Le fait que Jésus soit Fils, le fait qu'il consente librement à ne dépendre que du Père, n'apparait jamais tant que quand il dit: "Ma vie nul ne la prend mais c'est moi qui la donne" (Jn 10 18). Et la maternité de Marie n'apparaît aussi jamais tant que là. Les Piétas nous disent qu'on ne peut donc se donner aux autres que si on se reçoit des autres. Jésus s'y montre donné à nous jusqu'au bout se recevant encore et toujours de sa mère, et donc de son Père.
Nous sommes là aux antipodes d'une générosité héroïque narcissique, d'une générosité où, donc, celui qui se donnerait aux autres se regarderait lui- même en train de se donner, en train d'avoir cette attitude généreuse !
II Avec Jésus, laissons nous engendrer par Marie.
Bien des pélerins viennent à Talence "poser leur valise", comme me disaient ces accueillis du Secours Catholique à Lourdes. Ils viennent déposer entre les mains de Marie recevant son Fils mort leurs épreuves, leurs soucis, leurs angoisses.
Ce faisant, ils reconnaissent comme Dieu, Fils de Dieu, cet homme mort, Jésus, mort de s'être donné jusqu'au bout, mais comme engendré encore en cela même par sa mère et donc aussi par son Père, le Père Eternel.
C'est certainement une puissante incitation pour les pèlerins à ne pas se laisser accabler, à se laisser rejoindre au sein même de leurs difficultés et de leurs épreuves par un Dieu dont la Toute-Puissance est alors Toute-Puissance d'amour, d'intimité inouïe, de configuration avec ce qu'il y a de plus faible. "Ce qu'il y a de faible dans le monde, dira saint Paul aux dockers de Corinthe, voilà ce que Dieu a choisi pour vaincre ce qui est fort" (1Co 1 27). L'amour apparaît pour ce qu'il est : Toute-puissante résonance de vulnérabilités librement consenties.

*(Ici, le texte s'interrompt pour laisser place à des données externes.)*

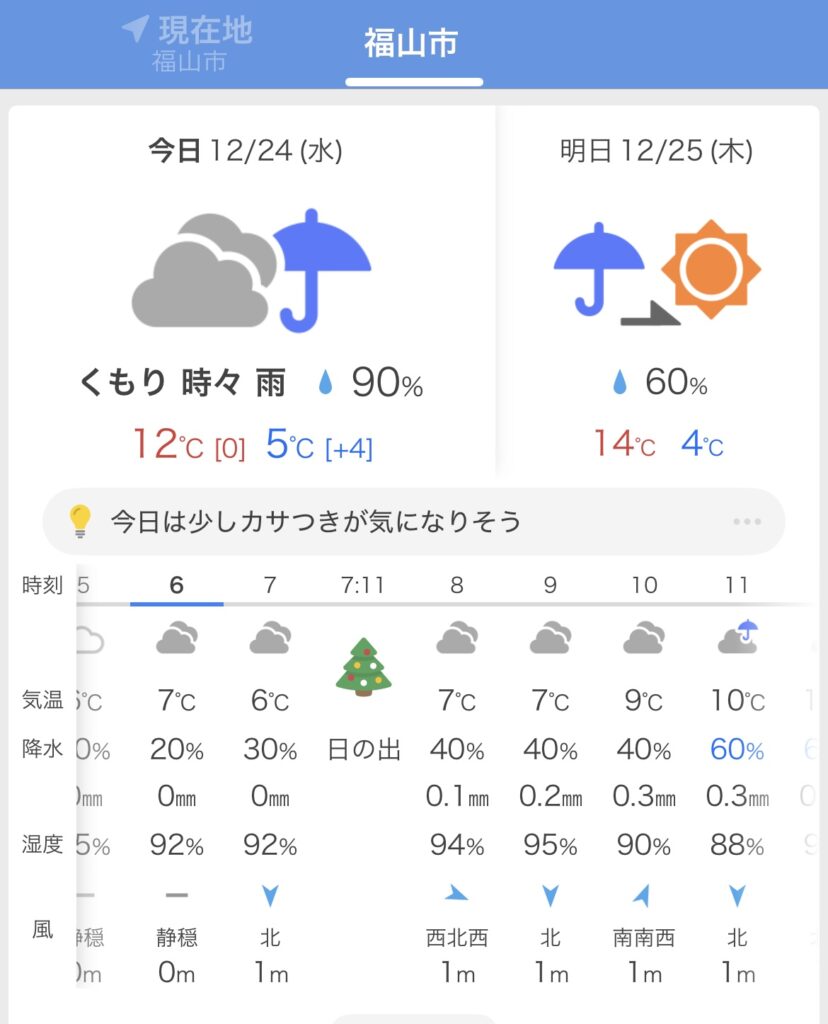
Task: Open the カサつき skin advice message
Action: [316, 521]
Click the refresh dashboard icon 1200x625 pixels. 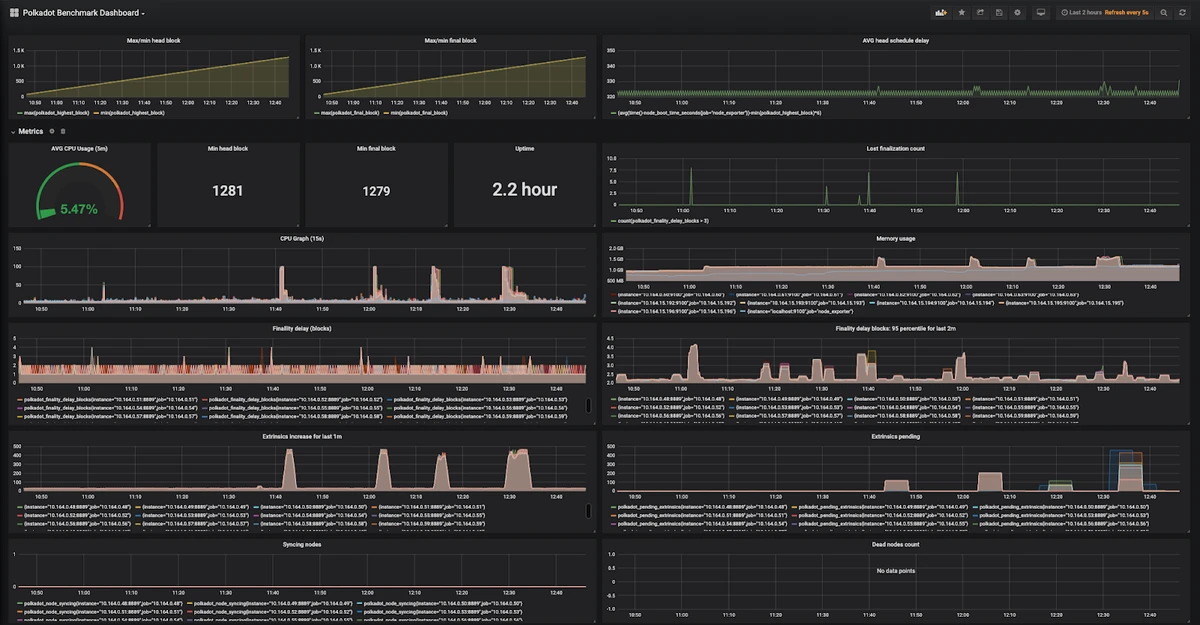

De cet amour naît donc l'engendrement. Comme les époux appellent à la vie un enfant en laissant résonner leur intimité, leur vulnérabilité librement dévoilée, la figure du Ressuscité se laisse espérée en la faiblesse ultime librement consentie de Jésus recueillie par Marie.
Alors peut-être pouvons-nous progresser dans notre combat spirituel ! Car nous sommes toujours menacés par la prière païenne, magique, faisant appel à une divinité dont on pourrait capter la bienveillance magique par forces imprécations pieuses. Nous risquons toujours, en quantifiant nos prières, en nous regardant prier, de vouloir séduire ou contraindre la divinité à faire notre volonté qu'elle le veuille ou non. Surtout si, souffrants, nous nous posons en victimes. La révolte peut prendre le masque d'une certaine piété.
En regardant Jésus naître à la Vie Nouvelle de Ressuscité qui déjà transparaît dans le visage du Crucifié, nous sommes au contraire invités à l'oblation active, à l'offrande de nous-mêmes aux côtés de Jésus, de la façon dont il se donne Lui-même. Point donc de résignation passive, de fatalisme mais consentement à ce que la Vie sourde de la fragilité consentie et offerte.
Cette attitude est déjà annonce de l'Évangile. Mais de cela nous parlerons dimanche prochain.